--- Available data ---

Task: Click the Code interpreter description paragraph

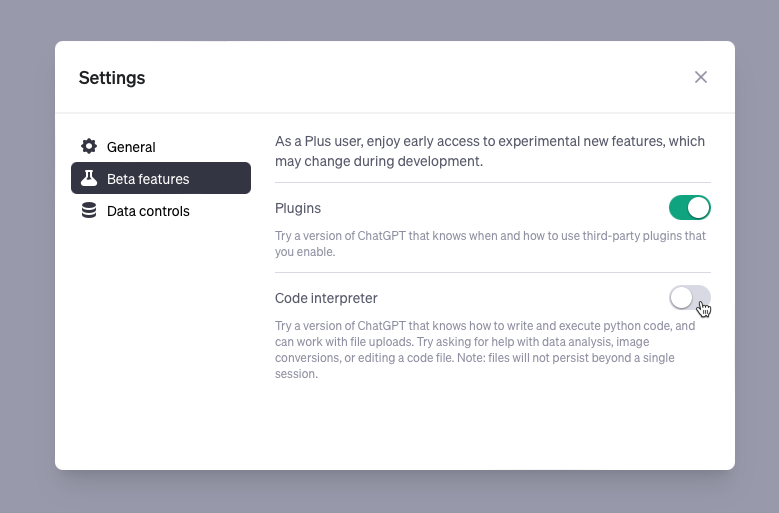Action: coord(485,350)
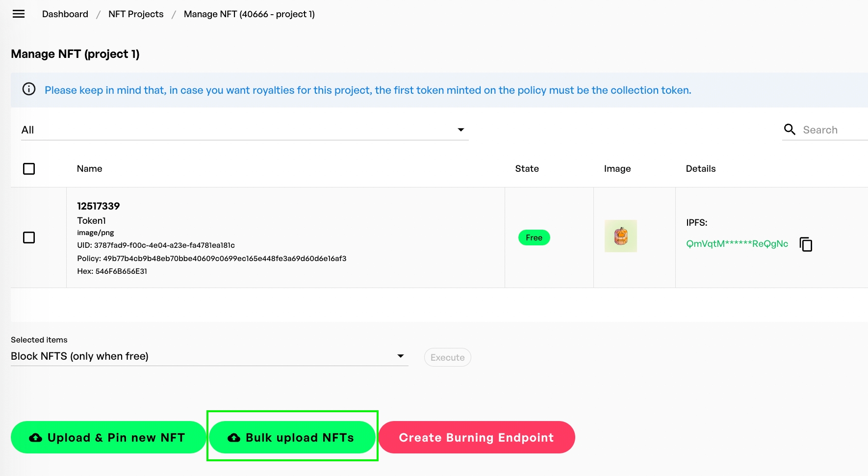Go to Dashboard breadcrumb
This screenshot has height=476, width=868.
[x=65, y=14]
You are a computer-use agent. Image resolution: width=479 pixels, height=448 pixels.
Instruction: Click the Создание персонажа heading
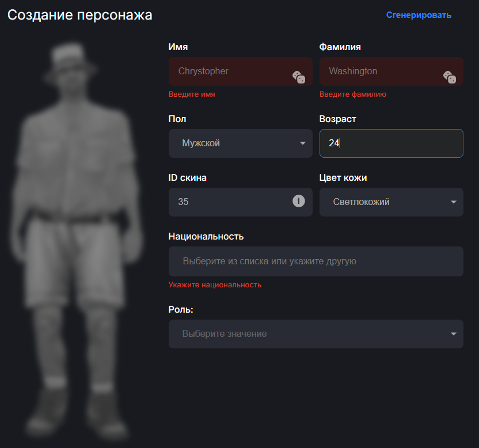coord(79,15)
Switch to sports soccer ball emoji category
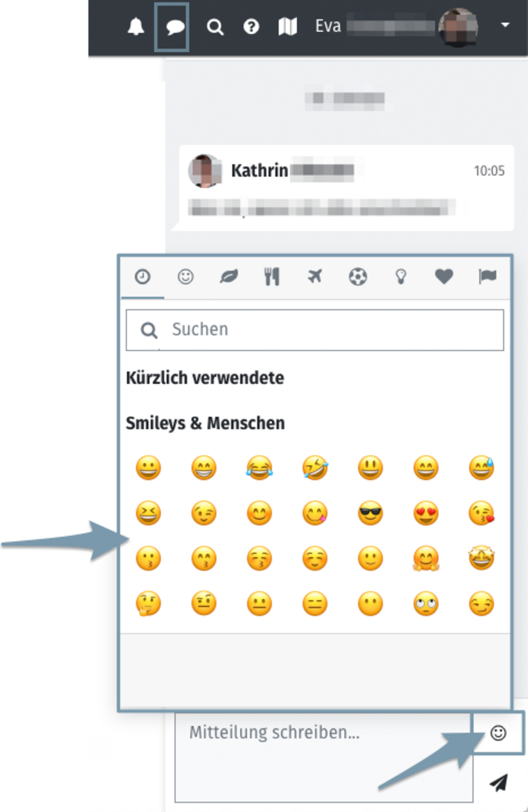Screen dimensions: 528x812 point(358,277)
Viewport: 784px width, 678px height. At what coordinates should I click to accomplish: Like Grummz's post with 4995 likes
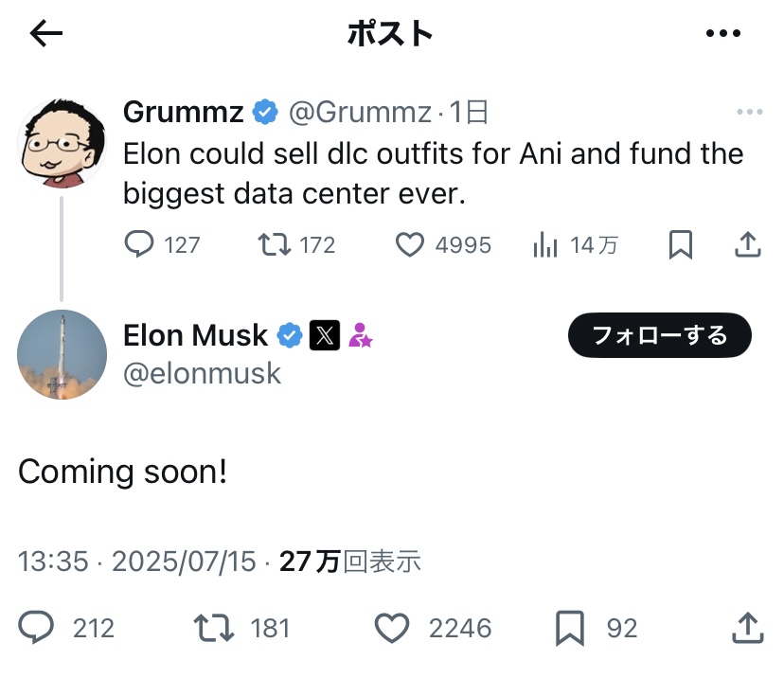[x=409, y=245]
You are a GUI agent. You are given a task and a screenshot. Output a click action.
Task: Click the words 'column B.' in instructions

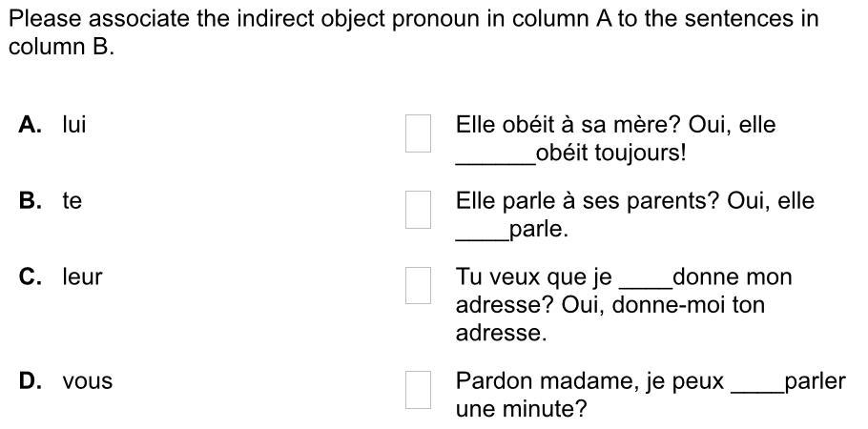[61, 47]
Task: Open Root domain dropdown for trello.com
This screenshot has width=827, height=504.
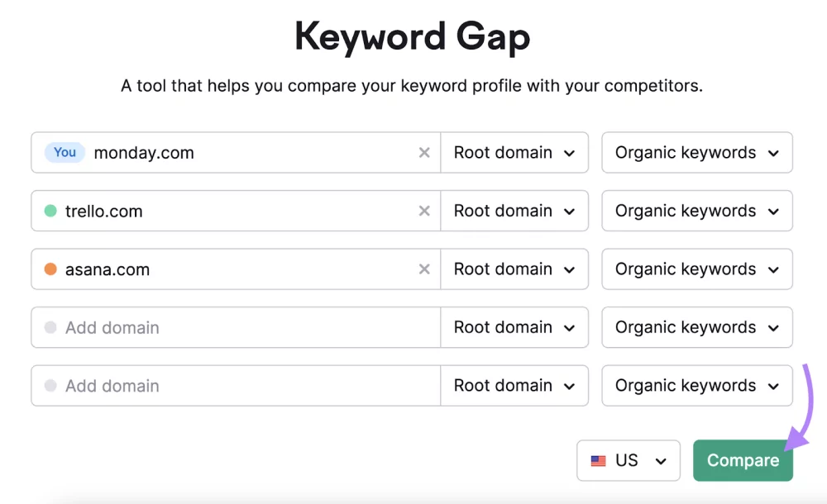Action: 514,212

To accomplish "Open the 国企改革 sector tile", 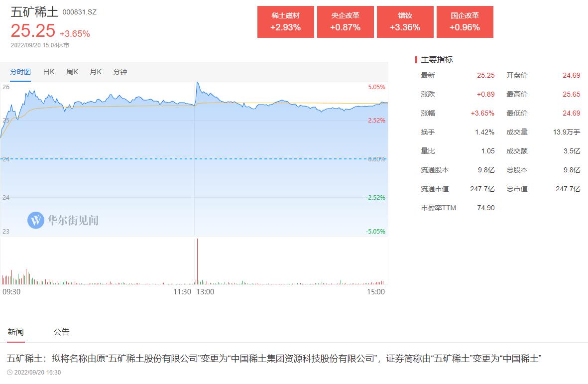I will pos(465,22).
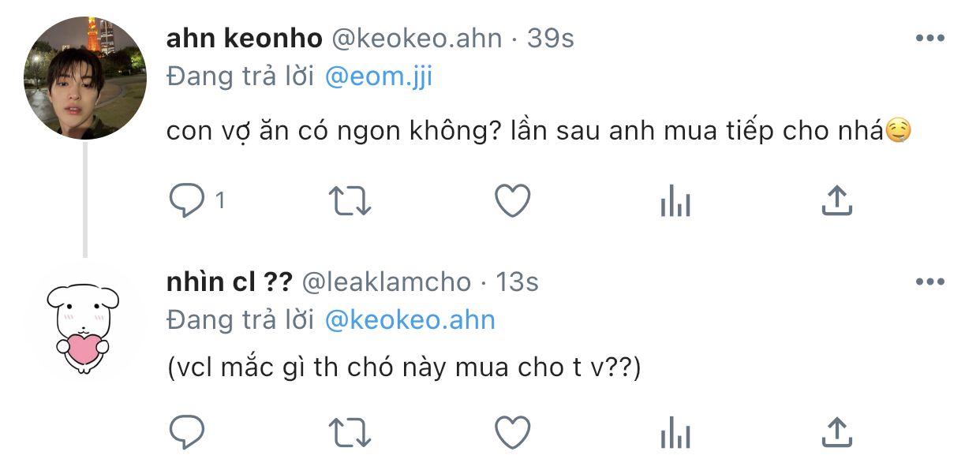Viewport: 980px width, 470px height.
Task: Click the display name ahn keonho
Action: pos(245,38)
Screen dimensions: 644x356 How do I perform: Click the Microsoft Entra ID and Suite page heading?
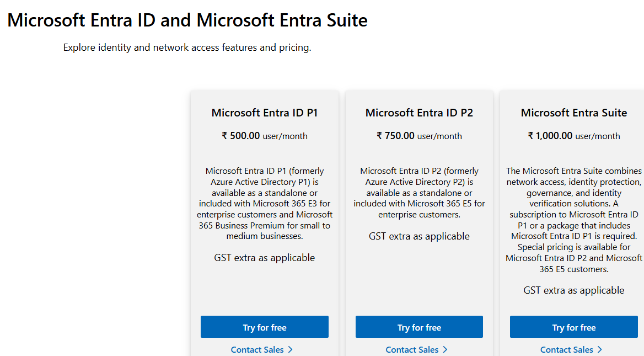point(187,20)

---

## How to complete this task
Which lines above include the word "agent"? Return each one.

## Written solution
You are a computer-use agent. Image resolution: width=479 pixels, height=448 pixels.
You are a GUI agent. You are given a task and a screenshot. Output a click action.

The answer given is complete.